El cronista inglés nunca dejó que el dogma o el siempre conveniente consenso determinasen sus textos, sino que mantuvo siempre una contumaz perseverancia para con la realidad de los hechos, la materia prima con la que construyó su hoy perenne obra. Ello le requirió de gran coraje –recientemente se le ha comparado con Churchill–, y le llevó a traicionar muchas de sus posiciones iniciales (véase Homenaje a Cataluña), para así poder seguir siendo fiel a su yo más íntimo. Se le podrá acusar de haber sido algo ingenuo en algunos momentos de su vida, pero nunca de haber sido una persona rebaño, este arquetipo tan cómodo hoy en día para determinados medios y partidos. Esta gran valentía le llevo a enfrentarse incluso con los de su propia bancada ideológica.
La vigencia de Orwell es especialmente intensa en Barcelona, ciudad íntimamente ligada a la biografía del autor y su obra, y en donde por primera vez dio cuenta, a finales de los años 30, de cómo la verdad factual estaba en retroceso. Es durante su estancia en Catalunya como miliciano republicano cuando Orwell empezará a reflexionar sobre los mecanismos por los que las sociedades humanas nos deslizamos peligrosamente hacia sistemas totalitarios; reflexiones que cristalizarán con las dos novelas que le darán fama mundial: Rebelión en la granja (1945) y la ya citada 1984 (1949).

Datos registrados:
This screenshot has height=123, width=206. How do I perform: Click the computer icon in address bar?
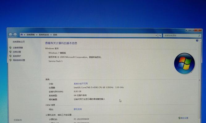tap(22, 35)
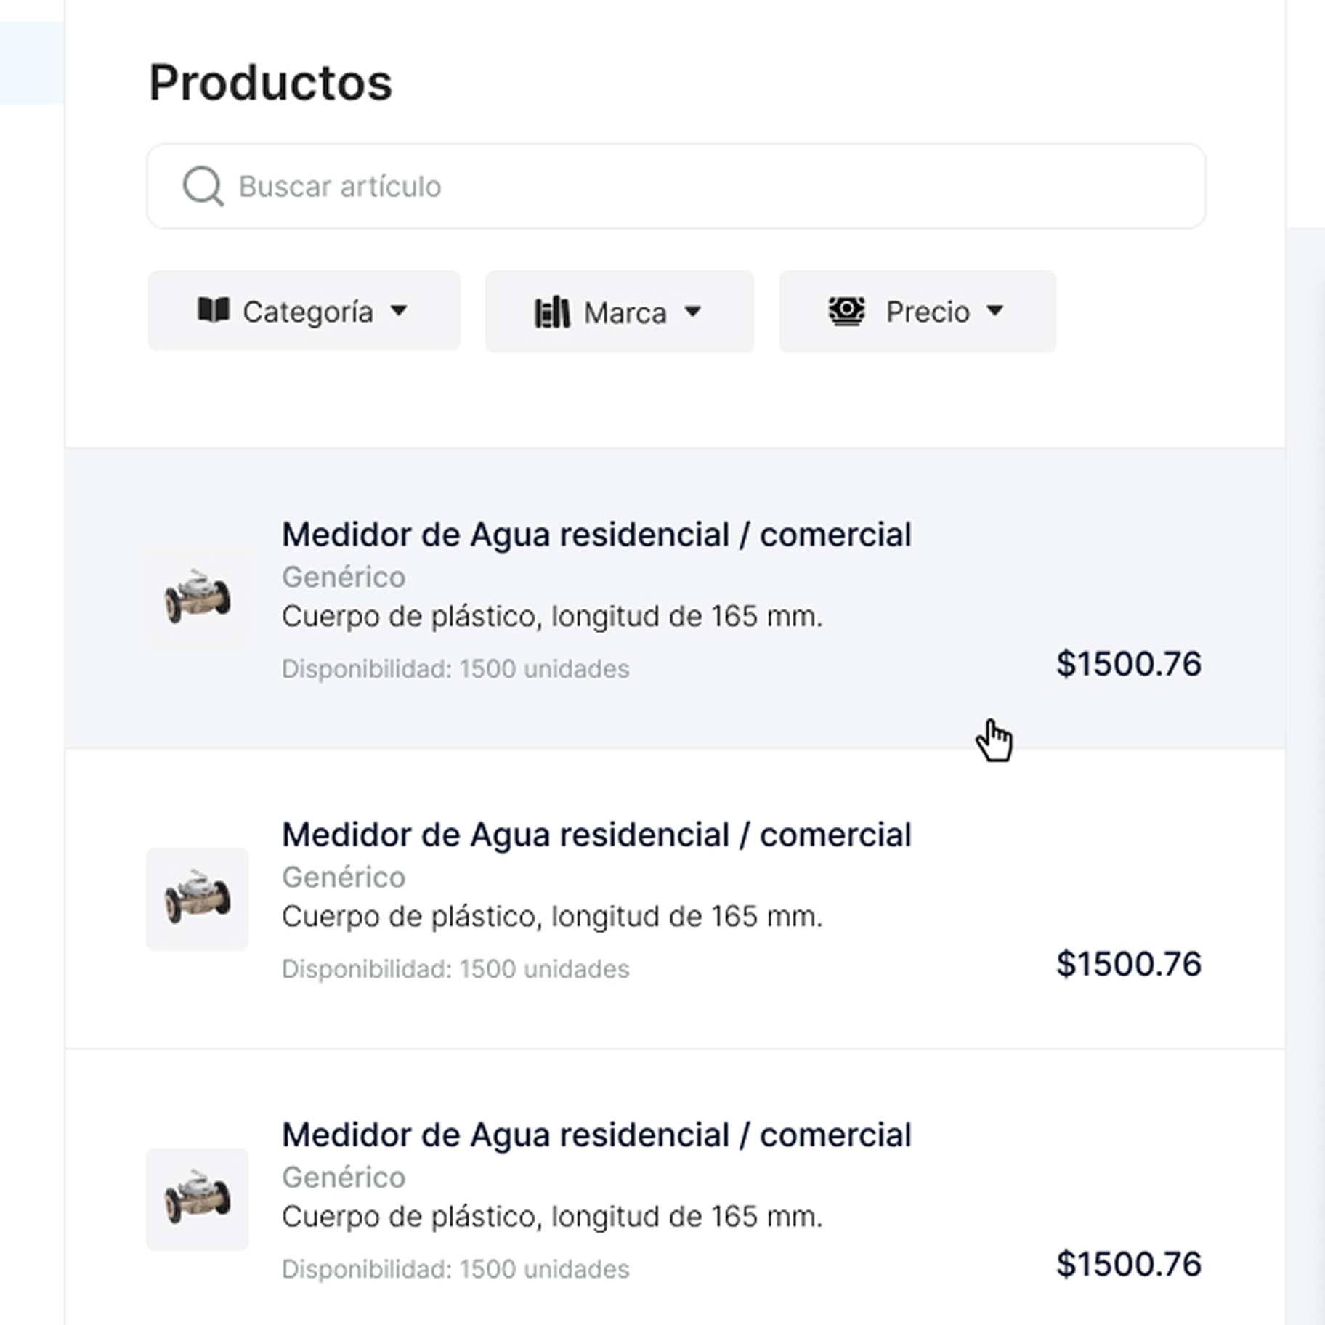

Instrucciones:
**A)** ¿Puedes convertir en una lista breve el párrafo del texto sobre Orwell que empieza «La vigencia de Orwell», conservando sus datos principales?
**B)** ¿Podrías prolongar el texto sobre Orwell a partir de su última oración?
Para resolver esto no se necesitan las líneas.

Resultados por tarea:
**A)**
- La vigencia de Orwell es especialmente intensa en Barcelona, ciudad muy ligada a su biografía y a su obra.
- Allí advirtió por primera vez, a finales de los años 30, que la verdad factual estaba en retroceso.
- Durante su estancia en Cataluña como miliciano republicano empezó a reflexionar sobre cómo las sociedades humanas se deslizan hacia sistemas totalitarios.
- Esas reflexiones cristalizaron en las dos novelas que le dieron fama mundial: Rebelión en la granja (1945) y 1984 (1949).

**B)**
En la primera, Orwell realiza una feroz crítica al estalinismo, uno de sus grandes ejes ideológicos como explica bien Hitchens (los otros dos fueron el antifascismo y el antiimperialismo), demostrando una gran inteligencia tocquevilliana en su mejor tradición conservadora, señalando las aviesas dinámicas que genera cualquier proceso revolucionario. Orwell entendió perfectamente el vínculo entre lenguaje y pensamiento y cómo, manipulando lo primero, uno podía controlar lo segundo, y por eso siempre mostrará un sano escepticismo hayekiano ante la invención, siempre política (desde arriba), de nuevas palabras que solo puede conducir a limitar y controlar el pensamiento.
En la segunda (1984), hoy convertida en novela universal y plenamente vigente, el autor inglés desarrollará su tesis de que mentira y totalitarismo son dos caras de la misma moneda, dos batallas de una misma guerra por la libertad. En ambas novelas, también en sus ensayos, Orwell utilizará un lenguaje diáfano, sencillo, limpio, desprovisto de circunloquios y adornos tan habituales hoy en este tipo de periodismo que, a falta de ideas claras que defender, suple su falta de fondo con formas recargadas, llenas de subordinadas, metáforas imposibles y siempre en un estilo marcadamente impersonal.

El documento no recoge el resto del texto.